Он поёжился от пробежавших по спине мурашек.
Опять снилась Лиана. Только сегодня она исчезла, и наступил хаос…
Будничное жужжание жизни постепенно возвращало уверенность, и исчезновение девушки уже не казалось, чем-то бедственным. До очередной явки оставалось больше десяти часов…
Егор наскоро позавтракал и поехал на тренировку. Впервые за несколько месяцев…
Когда он важно вырулил со двора на своём «Харлее», машин на проезжей части заметно прибавилось.
«И откуда они только все понабрались!», – пронеслось в голове Егора.
Хотя в их провинциальном городке пробки давно уже не были редкостью…
Грациозно лавируя между потоком, он попробовал набрать скорость, но спешащие автомобилисты не торопились уступать дорогу. Егор нервничал. К тому же он забыл включить музыку, и теперь городская возня была частью и его самого.
Подрезав белый «Мерседес», Егор умудрился вылезти чуть вперёд и тут же резко дал по тормозам, остановившись буквально в сантиметре от чёрного «Volvo», который возник как бы из ниоткуда.
Парень громко выругался и крепко сжал руль. Водитель иномарки, видимо, не торопился трогаться с места – Егору даже показалась, что машина слегка качнулась, как будто в салоне шла какая-то возня. Мотоциклист медленно обошёл своё препятствие справа. Впереди обозначился просвет, и он – воздавая хвалу богу! – хотел поскорей умчаться, но правая нога почему-то не торопилась давить на газ.
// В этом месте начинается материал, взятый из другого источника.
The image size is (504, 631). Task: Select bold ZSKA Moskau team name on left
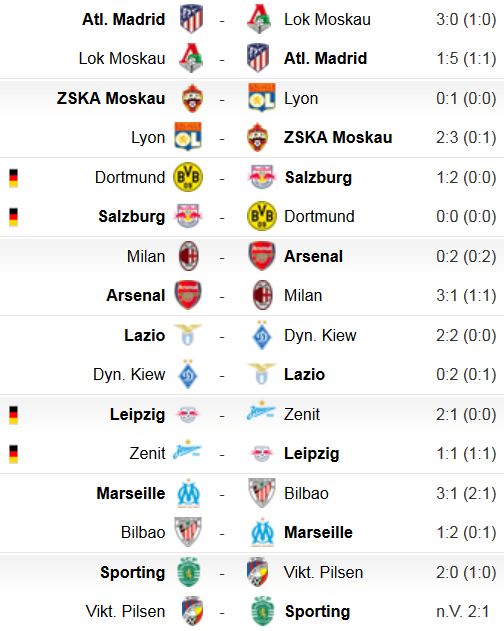(x=111, y=98)
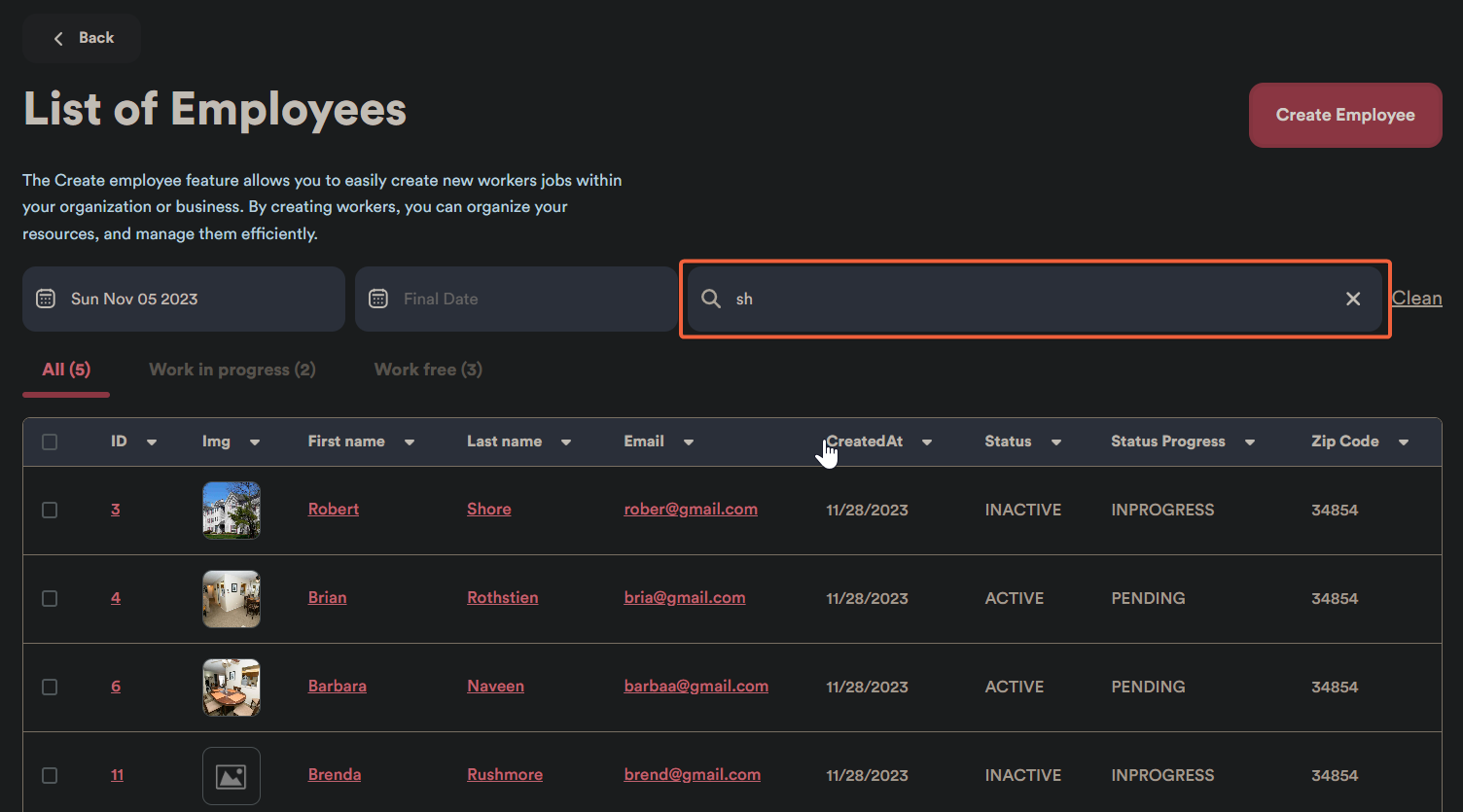Toggle the select-all checkbox in table header
This screenshot has height=812, width=1463.
(x=50, y=442)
Проезжая мимо окон «Volvo», он повернул голову и замер: прямо на него испугано смотрели два знакомых глаза.
Девушка из его снов материализовалась в самый неподходящий момент.
Он тряхнул головой, дабы убедиться, что до сих пор не спит. В это время послышались недовольные сигналы едущих сзади водителей, и ему пришлось продвинуться вперёд. Возможности ещё раз заглянуть в машину не представилось, и он медленно поехал дальше.
Воспользовавшись первой подвернувшейся возможностью, он вырулил к обочине, остановился, рывком стащил с себя шлем и впился глазами в автомобильную пробку. Минут пять он «сканировал» все проезжающие авто, но нужного так и не обнаружил.
«Сквозь землю, провалился, что ли?», – подумал Егор.
Он попытался сосредоточиться и в итоге – не найдя ничего более разумного! – списал всё на усталость и излишне разыгравшееся воображение. Даже поверил на время в эти объяснения происходящего…
Он тягал штанги до седьмого пота в спортзале, накачивал икры на беговой дорожке, отжимался, но в голове всё равно шёл непрекращающийся процесс мышления.
«Что это было?», – этот вопрос пока оставался главным на весь оставшийся день, да и ночь – тоже…
Егор въехал на стоянку локомотивного депо за час до смены. Припарковал «Харлея» на обычном месте и пошёл в ангар.
Не успел зайти, как к нему подлетел начальник колоны.
– Твой помощник совсем охренел! – орал ушастый мужик, теребя в руке какие-то бумажки. – От него за километр перегаром несёт. Он как комиссию проходить будет?
– Отстань, Палыч, – меланхолично отозвался Егор. – Как всегда проходит – так и сегодня пройдёт.
Лопоухий «ТЧ»9 ещё немного покричал, а потом плюнул и ушёл восвояси.
Егор подошёл к молодому парню, вальяжно развалившемуся на стареньком диванчике.
– Серёга, вылетишь же. Я заступаться не буду. Ты меня знаешь.
Тот только махнул рукой и закрыл глаза…
Через сорок минут они сидели кабине локомотива…
Комиссию на удивление прошли быстро. Молодая медичка не стала кочевряжиться и поставила допуск. Да и к счастью не так уж сильно и разило от Сергея.
Сегодня они вели пассажирский, поэтому в поездку отправились точно по времени, вышли за полночь. В этот раз прицепились под екатеринбургский поезд. Через несколько часов прибудут на место, там отсидятся или отлёжатся – это как повезёт? – в бригадном доме и поползут назад.
Состав медленными рывками набирал ход.
Егор пытался сосредоточиться на работе, но в голову, как назло, лезло утрешнее происшествие. Он снова был готов поклясться, что видел именно Лиану. Но тогда это смахивает на мистику, если он, конечно, не сошёл с ума.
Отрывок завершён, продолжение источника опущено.